We like to talk about Paul’s tentmaking as a means to support himself, but I don’t think I’ve ever heard anyone comment that it was a husband-wife tentmaking operation that he joined:

After these things Paul departed from Athens and went to Corinth. And he found a certain Jew named Aquila, born in Pontus, who had recently come from Italy with his wife Priscilla (because Claudius had commanded all the Jews to depart from Rome); and he came to them. So, because he was of the same trade, he stayed with them and worked; for by occupation they were tentmakers. (Acts 18.1 – 3, NKJV)

“By occupation, THEY were tentmakers.”

In our family, June’s piano teaching studio helped put our last kid through college and later helped us pay off our house.

Kudos to all of God’s women out there making important contributions inside and outside the home, as I wrote in this year’s Mother’s Day tribute.

Who can find a virtuous wife? For her worth is far above rubies. The heart of her husband safely trusts her; So he will have no lack of gain. She does him good and not evil All the days of her life. (Proverbs 31.10 – 12, NKJV)

The Wisdom of Proverbs

A few random observations from Proverbs. First, I’d never seen this connection between something Jesus said and a proverb written long before.

Do not exalt yourself in the presence of the king, And do not stand in the place of the great; For it is better that he say to you, “Come up here,” Than that you should be put lower in the presence of the prince, Whom your eyes have seen. (Proverbs 25.6, 7, NKJV)

Jesus expands on it…

So He told a parable to those who were invited, when He noted how they chose the best places, saying to them: “When you are invited by anyone to a wedding feast, do not sit down in the best place, lest one more honorable than you be invited by him; and he who invited you and him come and say to you, ‘Give place to this man,’ and then you begin with shame to take the lowest place. But when you are invited, go and sit down in the lowest place, so that when he who invited you comes he may say to you, ‘Friend, go up higher.’ Then you will have glory in the presence of those who sit at the table with you. For whoever exalts himself will be humbled, and he who humbles himself will be exalted.” (Luke 14.7 – 11, NKJV)

James does the same thing – expand on a proverb:

Do not boast about tomorrow, For you do not know what a day may bring forth. (Proverbs 27.1, NKJV)

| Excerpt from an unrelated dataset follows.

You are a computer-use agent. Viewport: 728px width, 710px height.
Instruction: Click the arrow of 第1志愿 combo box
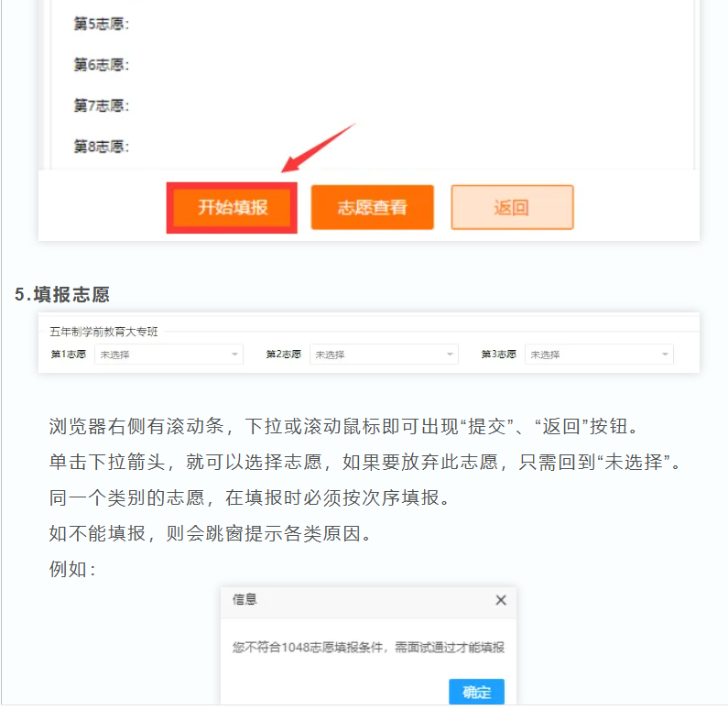[234, 355]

As with Jesus’ expansion of Proverbs 25.6, 7, the James version is more detailed:

Come now, you who say, “Today or tomorrow we will go to such and such a city, spend a year there, buy and sell, and make a profit”; whereas you do not know what will happen tomorrow. For what is your life? It is even a vapor that appears for a little time and then vanishes away. Instead you ought to say, “If the Lord wills, we shall live and do this or that.” But now you boast in your arrogance. All such boasting is evil. (James 4.13 – 16, NKJV)

Finally, Proverbs 27 contains verses which encouraged The Navigators, especially in the old days, to give specific correction to one another:

Open rebuke is better than love carefully concealed. Faithful are the wounds of a friend, but the kisses of an enemy are deceitful. A satisfied soul loathes the honeycomb, but to a hungry soul every bitter thing is sweet…As iron sharpens iron, so a man sharpens the countenance of his friend. (Proverbs 27.5 – 7, 17 NKJV)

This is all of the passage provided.